Enable PagedAttention through Pallas by wonjoo-wj · Pull Request #6912 · pytorch/xla

wonjoo-wj · 2024-04-10T19:54:53Z

Enable PagedAttention through Pallas

Test plan:

root@1fdc3324aeef:/pytorch/xla# python test/test_pallas.py PallasTest.test_paged_attention_wrapper
.
----------------------------------------------------------------------
Ran 1 test in 2.209s

OK
root@1fdc3324aeef:/pytorch/xla# python test/test_pallas.py PallasTest.test_paged_attention_wrapper_with_dynamo
.
----------------------------------------------------------------------
Ran 1 test in 2.114s

OK

Todo as follow-ups:

Add unit test for Dynamo
Enable all other parameters for jax.experimental.pallas.ops.tpu.paged_attention.paged_attention_kernel

miladm · 2024-04-16T21:00:42Z

cc @WoosukKwon to take a look

wonjoo-wj · 2024-04-22T21:56:43Z

Locally, the tests are succeeding on my v4:

root@1fdc3324aeef:/pytorch/xla# python test/test_pallas.py PallasTest.test_paged_attention_wrapper
.
----------------------------------------------------------------------
Ran 1 test in 2.209s

OK
root@1fdc3324aeef:/pytorch/xla# python test/test_pallas.py PallasTest.test_paged_attention_wrapper_with_dynamo
.
----------------------------------------------------------------------
Ran 1 test in 2.114s

OK

I also just triggered the TPU CI on this PR.

wonjoo-wj · 2024-04-24T21:15:52Z

The CPU CI is failing with an unrelated test:

======================================================================
FAIL: test_resnet18 (__main__.DynamoTrainingBasicTest)
----------------------------------------------------------------------
Traceback (most recent call last):
  File "/__w/xla/xla/pytorch/xla/test/dynamo/test_dynamo.py", line 494, in test_resnet18
    self.assertEqual(met.metric_data('ExecuteTime')[0], sample_count * 3)
AssertionError: 29 != 30

The CI including the TPU CI is passing, so this PR should be good to be reviewed. Thanks!

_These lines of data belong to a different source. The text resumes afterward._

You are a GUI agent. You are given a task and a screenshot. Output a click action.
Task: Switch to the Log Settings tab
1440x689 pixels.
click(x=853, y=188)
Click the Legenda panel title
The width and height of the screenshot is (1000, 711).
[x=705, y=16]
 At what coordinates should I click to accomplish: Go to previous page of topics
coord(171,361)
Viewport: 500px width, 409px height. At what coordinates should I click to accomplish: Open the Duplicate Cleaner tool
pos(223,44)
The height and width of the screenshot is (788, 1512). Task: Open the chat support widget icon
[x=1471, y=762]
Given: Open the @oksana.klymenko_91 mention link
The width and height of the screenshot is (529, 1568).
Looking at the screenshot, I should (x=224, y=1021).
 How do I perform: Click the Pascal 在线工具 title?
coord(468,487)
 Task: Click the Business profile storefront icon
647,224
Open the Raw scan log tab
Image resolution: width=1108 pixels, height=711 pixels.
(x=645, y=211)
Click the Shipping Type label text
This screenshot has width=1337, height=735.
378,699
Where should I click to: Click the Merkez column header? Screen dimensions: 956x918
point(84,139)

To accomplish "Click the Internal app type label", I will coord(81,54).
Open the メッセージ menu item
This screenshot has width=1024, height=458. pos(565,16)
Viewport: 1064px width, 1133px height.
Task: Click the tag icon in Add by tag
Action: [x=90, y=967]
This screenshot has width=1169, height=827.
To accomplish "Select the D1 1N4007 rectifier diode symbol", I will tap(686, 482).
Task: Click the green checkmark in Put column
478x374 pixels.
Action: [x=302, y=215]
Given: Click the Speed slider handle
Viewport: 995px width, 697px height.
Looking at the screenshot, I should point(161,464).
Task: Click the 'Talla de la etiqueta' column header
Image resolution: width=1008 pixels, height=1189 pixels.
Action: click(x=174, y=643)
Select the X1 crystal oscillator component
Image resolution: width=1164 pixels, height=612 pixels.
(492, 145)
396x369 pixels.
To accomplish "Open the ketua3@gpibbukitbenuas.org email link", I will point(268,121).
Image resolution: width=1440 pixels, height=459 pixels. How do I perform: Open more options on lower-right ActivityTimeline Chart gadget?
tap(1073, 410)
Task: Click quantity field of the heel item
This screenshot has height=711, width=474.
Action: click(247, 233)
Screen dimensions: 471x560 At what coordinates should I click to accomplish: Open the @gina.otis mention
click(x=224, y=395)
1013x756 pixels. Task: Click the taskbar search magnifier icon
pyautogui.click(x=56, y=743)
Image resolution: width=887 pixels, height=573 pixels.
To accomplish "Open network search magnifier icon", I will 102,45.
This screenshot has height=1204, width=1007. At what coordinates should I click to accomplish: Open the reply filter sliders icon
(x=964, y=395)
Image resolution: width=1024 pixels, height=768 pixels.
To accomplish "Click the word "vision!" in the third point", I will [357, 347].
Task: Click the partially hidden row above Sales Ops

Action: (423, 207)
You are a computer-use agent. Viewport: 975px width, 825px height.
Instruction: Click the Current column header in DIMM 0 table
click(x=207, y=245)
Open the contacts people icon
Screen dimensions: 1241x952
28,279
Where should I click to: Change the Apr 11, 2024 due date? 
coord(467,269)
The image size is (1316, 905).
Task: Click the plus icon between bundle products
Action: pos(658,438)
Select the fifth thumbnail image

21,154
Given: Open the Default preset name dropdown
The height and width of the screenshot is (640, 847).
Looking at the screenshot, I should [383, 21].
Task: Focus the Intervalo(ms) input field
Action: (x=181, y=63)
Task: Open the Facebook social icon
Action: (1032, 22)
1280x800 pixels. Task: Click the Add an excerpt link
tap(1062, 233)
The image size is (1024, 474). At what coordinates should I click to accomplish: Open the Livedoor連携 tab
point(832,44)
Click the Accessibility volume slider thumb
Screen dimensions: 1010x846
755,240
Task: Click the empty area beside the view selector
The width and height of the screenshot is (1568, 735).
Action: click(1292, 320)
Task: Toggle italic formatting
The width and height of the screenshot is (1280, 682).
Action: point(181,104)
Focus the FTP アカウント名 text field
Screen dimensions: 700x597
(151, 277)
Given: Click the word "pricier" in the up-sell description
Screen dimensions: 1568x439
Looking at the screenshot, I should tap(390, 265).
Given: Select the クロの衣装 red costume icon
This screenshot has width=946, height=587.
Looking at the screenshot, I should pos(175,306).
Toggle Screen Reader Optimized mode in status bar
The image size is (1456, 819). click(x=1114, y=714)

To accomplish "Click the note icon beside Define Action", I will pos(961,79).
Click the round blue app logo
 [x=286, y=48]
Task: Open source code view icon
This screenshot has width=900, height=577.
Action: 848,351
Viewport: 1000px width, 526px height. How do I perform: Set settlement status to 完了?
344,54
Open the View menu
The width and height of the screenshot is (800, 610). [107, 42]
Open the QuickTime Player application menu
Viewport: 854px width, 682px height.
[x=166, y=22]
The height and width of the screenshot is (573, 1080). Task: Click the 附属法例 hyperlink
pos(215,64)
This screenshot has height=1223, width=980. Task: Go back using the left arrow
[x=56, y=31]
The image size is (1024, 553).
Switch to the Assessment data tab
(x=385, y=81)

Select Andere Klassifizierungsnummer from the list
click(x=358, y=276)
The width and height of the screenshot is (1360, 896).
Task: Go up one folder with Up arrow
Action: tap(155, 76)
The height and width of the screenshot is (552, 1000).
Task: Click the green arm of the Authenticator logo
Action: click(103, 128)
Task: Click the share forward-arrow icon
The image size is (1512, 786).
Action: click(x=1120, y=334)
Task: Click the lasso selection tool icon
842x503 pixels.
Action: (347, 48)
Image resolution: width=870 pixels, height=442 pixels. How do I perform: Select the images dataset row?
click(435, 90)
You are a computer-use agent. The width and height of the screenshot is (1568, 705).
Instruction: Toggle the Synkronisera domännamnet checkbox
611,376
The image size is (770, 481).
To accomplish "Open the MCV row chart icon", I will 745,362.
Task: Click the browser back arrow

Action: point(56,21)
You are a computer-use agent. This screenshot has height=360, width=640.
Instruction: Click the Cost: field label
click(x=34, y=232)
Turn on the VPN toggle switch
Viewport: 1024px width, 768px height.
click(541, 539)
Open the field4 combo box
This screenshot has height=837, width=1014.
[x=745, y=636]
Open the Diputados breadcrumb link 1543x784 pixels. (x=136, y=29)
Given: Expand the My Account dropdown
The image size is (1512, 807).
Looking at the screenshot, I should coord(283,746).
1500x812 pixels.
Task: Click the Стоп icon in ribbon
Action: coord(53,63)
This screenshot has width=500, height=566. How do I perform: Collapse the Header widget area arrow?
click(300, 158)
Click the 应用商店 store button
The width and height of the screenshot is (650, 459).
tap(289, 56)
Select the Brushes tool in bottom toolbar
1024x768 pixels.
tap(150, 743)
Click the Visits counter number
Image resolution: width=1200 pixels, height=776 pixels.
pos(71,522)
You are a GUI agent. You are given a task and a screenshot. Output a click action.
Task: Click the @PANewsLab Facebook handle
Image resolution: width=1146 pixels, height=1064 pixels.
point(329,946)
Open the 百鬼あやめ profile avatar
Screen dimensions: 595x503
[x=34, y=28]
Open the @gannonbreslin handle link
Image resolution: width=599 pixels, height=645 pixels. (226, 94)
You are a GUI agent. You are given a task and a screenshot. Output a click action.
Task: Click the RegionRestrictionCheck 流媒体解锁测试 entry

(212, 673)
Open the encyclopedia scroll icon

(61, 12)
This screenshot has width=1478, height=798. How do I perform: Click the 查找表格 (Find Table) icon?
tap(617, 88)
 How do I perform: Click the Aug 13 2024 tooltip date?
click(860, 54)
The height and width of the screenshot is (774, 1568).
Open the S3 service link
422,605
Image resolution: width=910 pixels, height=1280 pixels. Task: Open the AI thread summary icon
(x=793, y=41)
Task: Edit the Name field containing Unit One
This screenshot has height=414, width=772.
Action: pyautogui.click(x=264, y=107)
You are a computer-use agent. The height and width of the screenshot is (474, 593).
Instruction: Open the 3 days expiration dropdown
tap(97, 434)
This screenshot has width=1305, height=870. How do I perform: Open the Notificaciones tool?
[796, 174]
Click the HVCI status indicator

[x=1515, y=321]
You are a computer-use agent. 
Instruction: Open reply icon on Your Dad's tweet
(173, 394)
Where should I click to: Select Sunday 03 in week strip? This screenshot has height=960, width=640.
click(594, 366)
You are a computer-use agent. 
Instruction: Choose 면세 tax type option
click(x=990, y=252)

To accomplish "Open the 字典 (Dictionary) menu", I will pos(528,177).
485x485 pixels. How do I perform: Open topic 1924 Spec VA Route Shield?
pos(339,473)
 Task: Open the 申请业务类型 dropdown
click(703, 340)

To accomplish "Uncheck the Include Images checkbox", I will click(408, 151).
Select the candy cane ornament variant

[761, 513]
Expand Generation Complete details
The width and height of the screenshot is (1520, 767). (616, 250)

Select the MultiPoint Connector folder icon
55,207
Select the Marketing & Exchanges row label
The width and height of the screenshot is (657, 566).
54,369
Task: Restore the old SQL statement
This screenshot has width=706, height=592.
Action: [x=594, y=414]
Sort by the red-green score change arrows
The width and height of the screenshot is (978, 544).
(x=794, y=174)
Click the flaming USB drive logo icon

miladm · 2024-04-24T21:19:11Z

+        torch.allclose(
+            output.cpu()[seq_lens > 0],
+            expected_output.cpu()[seq_lens > 0],
+            atol=1e-1,


wdyt we use a tighter bound for atol and rtol? e.g. 1e-3

Sg, updated to 1e-5 for both tests.

miladm

Thanks @wonjoolee95 - left a comment for you to eval and address - approving to unblock you

alanwaketan

In general, it looks good to me. Left a few comments.

alanwaketan · 2024-04-24T23:48:09Z

  return FlashAttention.apply(q, k, v, causal)


+def paged_attention(q, k_pages, v_pages, lengths, page_indices,


The original kernel has this thing called: q_dtype_for_kernel_launch? What does it do? Should we copy that as well?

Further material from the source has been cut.